» Task requirements
Could you set down exactly the lines in the records below between the line holding "Tap the Wi-Fi status icon" and the line holding "You are a computer-use agent. This", inclusive?

» Collected data entries

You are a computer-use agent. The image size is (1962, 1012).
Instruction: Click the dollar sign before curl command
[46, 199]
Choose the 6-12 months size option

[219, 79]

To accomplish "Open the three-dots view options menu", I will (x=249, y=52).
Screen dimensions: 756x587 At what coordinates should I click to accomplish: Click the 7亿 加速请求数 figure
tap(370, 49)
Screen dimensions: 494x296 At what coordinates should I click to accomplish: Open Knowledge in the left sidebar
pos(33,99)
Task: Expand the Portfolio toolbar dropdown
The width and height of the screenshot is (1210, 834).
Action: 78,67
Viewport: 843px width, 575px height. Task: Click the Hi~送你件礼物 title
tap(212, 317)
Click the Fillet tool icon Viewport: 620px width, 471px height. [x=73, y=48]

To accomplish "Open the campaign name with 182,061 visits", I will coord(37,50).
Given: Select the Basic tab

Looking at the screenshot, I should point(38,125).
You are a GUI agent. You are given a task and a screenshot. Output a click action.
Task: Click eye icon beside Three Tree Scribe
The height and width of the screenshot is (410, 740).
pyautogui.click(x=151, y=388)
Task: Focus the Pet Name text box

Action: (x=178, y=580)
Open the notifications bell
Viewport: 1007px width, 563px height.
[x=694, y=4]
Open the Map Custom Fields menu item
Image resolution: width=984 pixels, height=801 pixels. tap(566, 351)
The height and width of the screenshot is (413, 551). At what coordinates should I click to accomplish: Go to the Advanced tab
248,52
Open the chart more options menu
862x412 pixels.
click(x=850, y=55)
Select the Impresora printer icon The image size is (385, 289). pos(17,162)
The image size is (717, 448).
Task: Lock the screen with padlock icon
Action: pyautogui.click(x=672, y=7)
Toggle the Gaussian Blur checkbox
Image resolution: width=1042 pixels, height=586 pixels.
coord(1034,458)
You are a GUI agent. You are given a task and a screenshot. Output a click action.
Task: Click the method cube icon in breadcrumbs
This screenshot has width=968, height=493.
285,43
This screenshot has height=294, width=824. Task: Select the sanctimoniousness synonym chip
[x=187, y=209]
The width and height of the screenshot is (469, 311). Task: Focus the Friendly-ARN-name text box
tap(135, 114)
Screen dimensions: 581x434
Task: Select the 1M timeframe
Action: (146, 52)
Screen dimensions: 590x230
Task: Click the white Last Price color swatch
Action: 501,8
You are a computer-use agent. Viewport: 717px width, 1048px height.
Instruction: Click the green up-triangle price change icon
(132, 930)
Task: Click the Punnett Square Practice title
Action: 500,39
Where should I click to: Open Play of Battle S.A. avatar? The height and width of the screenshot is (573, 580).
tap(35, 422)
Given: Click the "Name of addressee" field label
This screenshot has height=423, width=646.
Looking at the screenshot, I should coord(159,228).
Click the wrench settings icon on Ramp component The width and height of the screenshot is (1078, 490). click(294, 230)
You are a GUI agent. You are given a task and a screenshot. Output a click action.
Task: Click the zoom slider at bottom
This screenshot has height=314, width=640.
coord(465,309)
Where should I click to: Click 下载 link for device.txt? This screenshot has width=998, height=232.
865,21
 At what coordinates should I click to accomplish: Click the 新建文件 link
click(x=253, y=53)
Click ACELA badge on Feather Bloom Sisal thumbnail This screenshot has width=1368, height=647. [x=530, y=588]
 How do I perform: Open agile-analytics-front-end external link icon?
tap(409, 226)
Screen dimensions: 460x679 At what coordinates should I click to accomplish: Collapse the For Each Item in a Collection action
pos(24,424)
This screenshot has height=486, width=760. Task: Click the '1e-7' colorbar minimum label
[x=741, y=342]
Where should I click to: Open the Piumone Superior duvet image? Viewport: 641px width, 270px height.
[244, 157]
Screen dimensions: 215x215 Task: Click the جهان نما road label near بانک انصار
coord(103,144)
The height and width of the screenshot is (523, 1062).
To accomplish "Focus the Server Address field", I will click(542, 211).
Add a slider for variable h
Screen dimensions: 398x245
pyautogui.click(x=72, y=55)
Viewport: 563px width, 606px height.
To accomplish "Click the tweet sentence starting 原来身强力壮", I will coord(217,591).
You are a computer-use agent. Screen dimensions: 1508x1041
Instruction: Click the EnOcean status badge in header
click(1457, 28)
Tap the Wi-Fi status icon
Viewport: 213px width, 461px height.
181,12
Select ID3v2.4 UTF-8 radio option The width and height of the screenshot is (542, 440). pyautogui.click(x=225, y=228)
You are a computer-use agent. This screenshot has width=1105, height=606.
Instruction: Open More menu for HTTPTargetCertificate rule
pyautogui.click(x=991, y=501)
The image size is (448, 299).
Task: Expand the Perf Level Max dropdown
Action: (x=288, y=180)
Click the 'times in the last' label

» Solution for this task
Tap the Wi-Fi status icon
Viewport: 213px width, 461px height.
181,12
Select ID3v2.4 UTF-8 radio option The width and height of the screenshot is (542, 440). pyautogui.click(x=225, y=228)
You are a computer-use agent. This screenshot has width=1105, height=606.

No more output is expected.